**Problem requirements**
Where in the records does the word "Germany" appear? Copy each line that holds it.
=== Begin Enclosure ===
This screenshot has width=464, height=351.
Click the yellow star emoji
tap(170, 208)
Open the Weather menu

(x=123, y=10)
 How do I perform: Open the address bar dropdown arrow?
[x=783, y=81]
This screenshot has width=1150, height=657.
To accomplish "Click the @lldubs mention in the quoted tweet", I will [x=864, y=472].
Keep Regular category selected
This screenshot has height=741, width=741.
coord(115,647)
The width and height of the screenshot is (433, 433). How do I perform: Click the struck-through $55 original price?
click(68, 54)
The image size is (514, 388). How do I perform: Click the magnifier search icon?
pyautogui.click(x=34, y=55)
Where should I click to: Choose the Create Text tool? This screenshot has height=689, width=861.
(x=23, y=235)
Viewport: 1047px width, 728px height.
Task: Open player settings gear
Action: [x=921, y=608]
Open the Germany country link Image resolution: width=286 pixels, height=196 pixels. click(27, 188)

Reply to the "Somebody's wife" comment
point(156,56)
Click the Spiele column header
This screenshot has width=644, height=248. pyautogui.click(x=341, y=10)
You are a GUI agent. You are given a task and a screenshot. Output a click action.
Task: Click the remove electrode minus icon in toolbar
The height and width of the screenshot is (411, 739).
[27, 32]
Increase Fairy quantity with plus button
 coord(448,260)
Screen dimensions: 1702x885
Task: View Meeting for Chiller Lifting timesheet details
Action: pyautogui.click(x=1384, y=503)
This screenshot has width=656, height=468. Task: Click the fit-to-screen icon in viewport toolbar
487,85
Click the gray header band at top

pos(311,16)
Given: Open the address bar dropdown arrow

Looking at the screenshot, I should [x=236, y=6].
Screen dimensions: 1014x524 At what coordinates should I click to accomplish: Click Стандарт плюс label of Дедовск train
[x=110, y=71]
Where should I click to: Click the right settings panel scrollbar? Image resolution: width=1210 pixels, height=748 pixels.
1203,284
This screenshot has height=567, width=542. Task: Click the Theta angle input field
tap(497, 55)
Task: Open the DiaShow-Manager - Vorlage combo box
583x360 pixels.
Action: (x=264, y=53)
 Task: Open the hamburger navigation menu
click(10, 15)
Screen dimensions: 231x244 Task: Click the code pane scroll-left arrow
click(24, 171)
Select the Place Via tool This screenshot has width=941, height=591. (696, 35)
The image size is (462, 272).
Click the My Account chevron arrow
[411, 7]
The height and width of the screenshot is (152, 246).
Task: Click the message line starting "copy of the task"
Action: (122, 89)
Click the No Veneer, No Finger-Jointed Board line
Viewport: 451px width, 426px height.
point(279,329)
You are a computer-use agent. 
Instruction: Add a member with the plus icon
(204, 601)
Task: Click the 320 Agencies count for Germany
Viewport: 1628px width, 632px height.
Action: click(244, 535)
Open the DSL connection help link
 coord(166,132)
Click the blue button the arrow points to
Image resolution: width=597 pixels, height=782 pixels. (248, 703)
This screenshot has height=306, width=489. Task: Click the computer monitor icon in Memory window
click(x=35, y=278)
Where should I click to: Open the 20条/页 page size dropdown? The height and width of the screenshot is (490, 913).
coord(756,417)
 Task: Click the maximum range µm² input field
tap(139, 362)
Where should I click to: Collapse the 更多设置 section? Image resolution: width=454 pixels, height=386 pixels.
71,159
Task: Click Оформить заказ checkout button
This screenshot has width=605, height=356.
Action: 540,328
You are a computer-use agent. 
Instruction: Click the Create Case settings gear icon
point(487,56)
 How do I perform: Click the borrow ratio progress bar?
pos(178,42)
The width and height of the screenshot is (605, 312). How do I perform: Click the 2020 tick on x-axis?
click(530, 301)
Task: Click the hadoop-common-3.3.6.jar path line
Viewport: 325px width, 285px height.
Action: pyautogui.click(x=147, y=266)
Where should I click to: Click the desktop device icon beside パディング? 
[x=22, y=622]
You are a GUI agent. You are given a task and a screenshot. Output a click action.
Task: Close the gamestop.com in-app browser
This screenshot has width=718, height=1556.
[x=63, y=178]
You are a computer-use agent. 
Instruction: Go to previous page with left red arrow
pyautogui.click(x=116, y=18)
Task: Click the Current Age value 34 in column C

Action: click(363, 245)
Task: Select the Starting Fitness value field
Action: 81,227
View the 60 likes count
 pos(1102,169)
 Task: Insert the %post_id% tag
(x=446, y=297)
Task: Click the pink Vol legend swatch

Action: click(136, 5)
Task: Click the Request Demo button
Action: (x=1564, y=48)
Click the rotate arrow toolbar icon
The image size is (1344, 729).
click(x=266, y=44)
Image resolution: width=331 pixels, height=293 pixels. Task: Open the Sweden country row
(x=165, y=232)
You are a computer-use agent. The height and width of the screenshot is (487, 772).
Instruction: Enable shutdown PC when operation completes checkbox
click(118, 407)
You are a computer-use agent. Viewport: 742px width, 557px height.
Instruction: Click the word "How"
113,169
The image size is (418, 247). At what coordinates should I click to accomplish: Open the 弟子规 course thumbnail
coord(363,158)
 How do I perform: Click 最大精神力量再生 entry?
=== End Enclosure ===
**Written response**
Open the Germany country link Image resolution: width=286 pixels, height=196 pixels. click(27, 188)
Task: Click the 320 Agencies count for Germany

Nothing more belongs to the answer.